Mario J. Molina (born March 19, 1943) was awarded the 1995 Nobel Prize in Chemistry for his role in elucidating the threat to the Earth's ozone layer of chlorofluorocarbon gases (or CFCs). This Nobel Prize was shared with Paul J. Crutzen of UCSD and F. Sherwood Rowland of UC Irvine.

Molina was born in Mexico City, son of Roberto Molina Pasquel, a lawyer, and Leonor Henriquez de Molina.

Molina earned a bachelor's degree in chemical engineering at the Universidad Autonoma de Mexico, Mexico in 1965, a postgraduate degree from the University of Freiburg, West Germany in 1967 and a doctoral degree in physical chemistry from UC Berkeley, California in 1972. In 1974, as a postdoctoral researcher at UC Irvine, he coauthored a paper that detailed their research on the threat of CFCs on the ozone layer in the stratosphere. At the time, CFCs where widely used as chemical propellants and refridgerants. This research played a substantial role is the worldwide elimination of CFCs from aerosol cans and refrigerators, and it is for this work that he later shared the Nobel Prize in Chemistry.

In July 1973, Molina married Luisa Tan, who he met while working in Berkeley.

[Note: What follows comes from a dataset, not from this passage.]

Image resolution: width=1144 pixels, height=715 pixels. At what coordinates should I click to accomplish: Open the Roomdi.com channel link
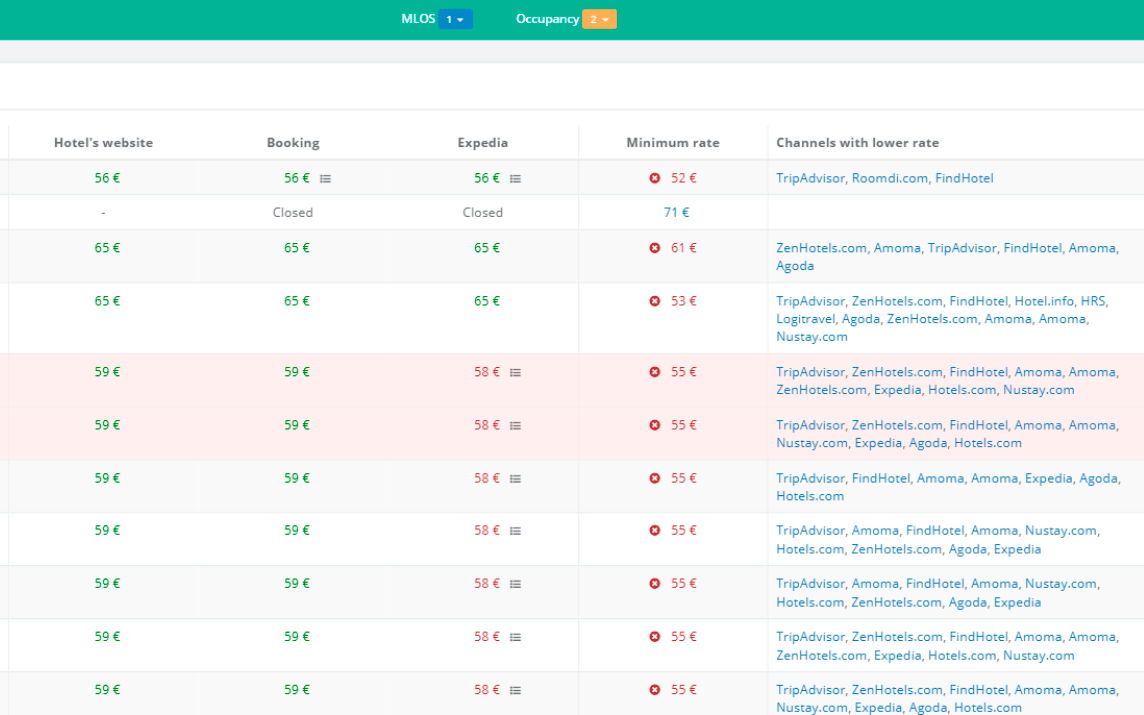889,178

Between 1974 and 2004 he variously held research and teaching posts at UC Irvine, the Universidad National Autonoma de Mexico, and the Jet Propulsion Laboratory at Caltech, and at the Massachusetts Institute of Technology. On July 1, 2004 Molina joins the Department of Chemistry and Biochemistry at UCSD and the Center for Atmospheric Sciences at the Scripps Institute of Oceanography.

Molina is a member of the Pontifical Academy of Science, the National Academy of Sciences, and the Institute of Medicine. He serves on the boards of several environmental organizations, and also sits on a number of scientific committees including the U.S. President's Committee of Advisors in Science and Technology.